Cette approche expansionniste et interventionniste a laissé l'Iran isolé sur le plan international et accablé d'un nombre croissant de sanctions.
« Au lieu d'essayer d'écouter le ressentiment populaire causé par l'absence de libertés et de droits, la médiocrité des services et les conditions de vie difficiles, le régime a eu recours à la répression de toute manifestation ou protestation et à l'usage excessif de la force », a-t-il déclaré.
Le régime « pourrait payer cher » son opposition à la volonté du peuple, a-t-il ajouté.
Le régime redoute de perdre son hégémonie
Le régime iranien, « comme tout régime fasciste et autoritaire, ne croit pas aux droits et aux aspirations du peuple », a déclaré l'ancien député irakien Mithal al-Alousi.
« Quand le peuple se révolte, le régime le réprime avec la plus grande cruauté et violence, parce qu'il craint d'être renversé », a-t-il rapporté à Al-Mashareq.
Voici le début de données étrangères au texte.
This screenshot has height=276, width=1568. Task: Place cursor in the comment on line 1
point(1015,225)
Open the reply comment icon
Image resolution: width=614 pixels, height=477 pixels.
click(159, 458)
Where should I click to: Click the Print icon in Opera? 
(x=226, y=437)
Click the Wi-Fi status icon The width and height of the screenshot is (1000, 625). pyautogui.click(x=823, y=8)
« Les dirigeants iraniens considèrent chaque manifestation ou activité d'opposition, quelle que soit sa taille, comme une menace directe pour leur pouvoir et leur régime », a-t-il fait savoir.
« Même leurs interventions dans les manifestations qui se déroulent dans les rues d'Irak découlent de leur crainte de perdre leur hégémonie, et du fait qu'elles pourraient donner une motivation morale au peuple iranien pour qu'il intensifie ses protestations contre eux », a ajouté al-Alousi.
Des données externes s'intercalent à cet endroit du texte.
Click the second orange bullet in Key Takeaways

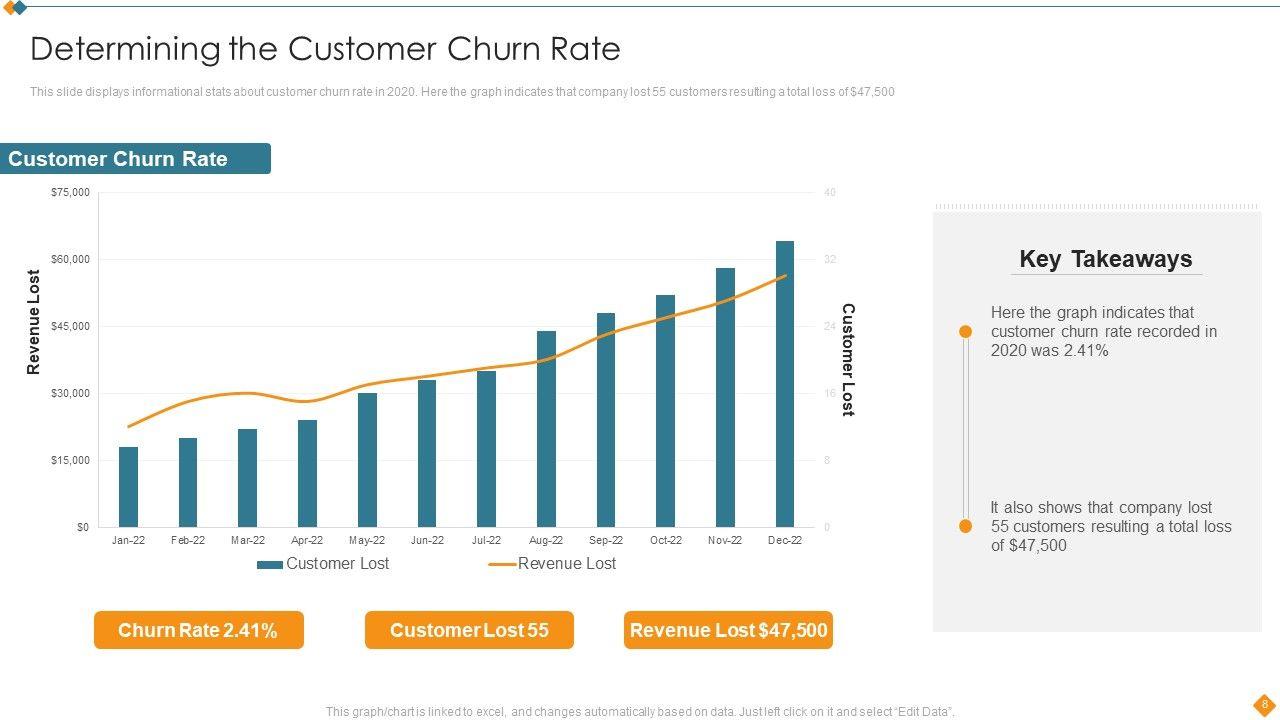coord(965,526)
La rue iranienne est quant à elle mécontente des politiques du régime, qui n'ont pas réussi à apporter de véritables solutions aux problèmes auxquels la population est confrontée, comme la pauvreté généralisée, la corruption et la négligence des services publics, a-t-il déclaré.
La récente manifestation à Chenar-e Mahmudi était dirigée contre un régime « qui ne tient pas compte des intérêts et de la santé de son peuple », a indiqué la journaliste libanaise Badiya Fahs à Al-Mashareq.
« Il y a une pénurie grave de services dans les zones pauvres, au point que les habitants sont privés d'eau, d'électricité, de routes et d'éducation », a-t-elle rapporté.
Le financement va au CGRI et aux milices
Fahs a attribué l'apathie du régime iranien envers son peuple à un manque d'argent, causé par les importantes dépenses faites par son Corps des Gardiens de la révolution islamique (CGRI) pour acheter des armes et soutenir des milices étrangères.
Le régime « affame son peuple pour soutenir ses milices », a-t-elle expliqué, ajoutant que ces milices « terrorisent la région ».
Les Iraniens sont enlisés dans la pauvreté, parce que le régime canalise ses ressources vers l'acquisition d'armes pour ses intermédiaires, favorisant ses ambitions expansionnistes et accroissant son influence, a déclaré le politologue Elias al-Zoghbi à Al-Mashareq.
Le régime iranien et le CGRI « ne se sont jamais souciés des droits de leur peuple ou de travailler pour leur fournir un niveau minimum de services », a déclaré le militant politique libanais Luqman Salim.
Le régime dépense beaucoup d'argent pour acheter des armes et financer ses milices au Liban, au Yémen et dans d'autres pays, « tout en négligeant d'investir dans des projets liés aux services et au développement » sur son propre territoire, a-t-il déclaré à Al-Mashareq.
De plus, a-t-il conclu, la répression de la manifestation de Chenar-e Mahmudi est « la preuve de la négligence délibérée d'un régime qui n'aime pas son peuple ».